[Saved entries]
···

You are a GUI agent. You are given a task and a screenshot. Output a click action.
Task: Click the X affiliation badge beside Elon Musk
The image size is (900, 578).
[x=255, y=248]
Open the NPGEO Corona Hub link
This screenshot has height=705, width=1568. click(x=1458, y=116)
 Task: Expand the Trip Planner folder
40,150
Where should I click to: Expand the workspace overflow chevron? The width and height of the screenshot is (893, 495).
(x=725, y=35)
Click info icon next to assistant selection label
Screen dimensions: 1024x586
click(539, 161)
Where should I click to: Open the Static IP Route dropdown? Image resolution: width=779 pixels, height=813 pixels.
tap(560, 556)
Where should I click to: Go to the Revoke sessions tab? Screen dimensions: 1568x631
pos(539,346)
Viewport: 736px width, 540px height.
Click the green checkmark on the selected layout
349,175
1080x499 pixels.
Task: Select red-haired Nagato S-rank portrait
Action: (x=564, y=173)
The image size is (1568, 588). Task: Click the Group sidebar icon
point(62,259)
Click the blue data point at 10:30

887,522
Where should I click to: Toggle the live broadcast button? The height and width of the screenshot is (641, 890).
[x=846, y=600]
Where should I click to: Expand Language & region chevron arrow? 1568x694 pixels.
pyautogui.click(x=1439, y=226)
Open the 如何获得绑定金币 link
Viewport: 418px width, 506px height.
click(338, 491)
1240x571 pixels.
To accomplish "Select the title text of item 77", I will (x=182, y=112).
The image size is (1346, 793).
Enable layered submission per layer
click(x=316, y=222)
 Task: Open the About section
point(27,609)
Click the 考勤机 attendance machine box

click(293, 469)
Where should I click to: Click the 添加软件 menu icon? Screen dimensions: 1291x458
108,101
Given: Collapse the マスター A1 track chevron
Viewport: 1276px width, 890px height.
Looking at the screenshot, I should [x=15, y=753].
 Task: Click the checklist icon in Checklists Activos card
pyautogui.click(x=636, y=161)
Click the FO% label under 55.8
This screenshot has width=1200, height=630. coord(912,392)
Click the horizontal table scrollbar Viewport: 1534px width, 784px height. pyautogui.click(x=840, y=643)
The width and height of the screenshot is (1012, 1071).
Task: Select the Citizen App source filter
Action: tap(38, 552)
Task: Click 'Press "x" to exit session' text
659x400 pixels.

···

PROMPT:
Only an exact copy of the data above will do.

ANSWER SECTION:
You are a GUI agent. You are given a task and a screenshot. Output a click action.
Task: Click the X affiliation badge beside Elon Musk
The image size is (900, 578).
[x=255, y=248]
Open the NPGEO Corona Hub link
This screenshot has height=705, width=1568. click(x=1458, y=116)
 Task: Expand the Trip Planner folder
40,150
Where should I click to: Expand the workspace overflow chevron? The width and height of the screenshot is (893, 495).
(x=725, y=35)
Click info icon next to assistant selection label
Screen dimensions: 1024x586
click(539, 161)
Where should I click to: Open the Static IP Route dropdown? Image resolution: width=779 pixels, height=813 pixels.
tap(560, 556)
Where should I click to: Go to the Revoke sessions tab? Screen dimensions: 1568x631
pos(539,346)
Viewport: 736px width, 540px height.
Click the green checkmark on the selected layout
349,175
1080x499 pixels.
Task: Select red-haired Nagato S-rank portrait
Action: (x=564, y=173)
The image size is (1568, 588). Task: Click the Group sidebar icon
point(62,259)
Click the blue data point at 10:30

887,522
Where should I click to: Toggle the live broadcast button? The height and width of the screenshot is (641, 890).
[x=846, y=600]
Where should I click to: Expand Language & region chevron arrow? 1568x694 pixels.
pyautogui.click(x=1439, y=226)
Open the 如何获得绑定金币 link
Viewport: 418px width, 506px height.
click(338, 491)
1240x571 pixels.
To accomplish "Select the title text of item 77", I will (x=182, y=112).
The image size is (1346, 793).
Enable layered submission per layer
click(x=316, y=222)
 Task: Open the About section
point(27,609)
Click the 考勤机 attendance machine box

click(293, 469)
Where should I click to: Click the 添加软件 menu icon? Screen dimensions: 1291x458
108,101
Given: Collapse the マスター A1 track chevron
Viewport: 1276px width, 890px height.
Looking at the screenshot, I should [x=15, y=753].
 Task: Click the checklist icon in Checklists Activos card
pyautogui.click(x=636, y=161)
Click the FO% label under 55.8
This screenshot has width=1200, height=630. coord(912,392)
Click the horizontal table scrollbar Viewport: 1534px width, 784px height. pyautogui.click(x=840, y=643)
The width and height of the screenshot is (1012, 1071).
Task: Select the Citizen App source filter
Action: tap(38, 552)
Task: Click 'Press "x" to exit session' text
659x400 pixels.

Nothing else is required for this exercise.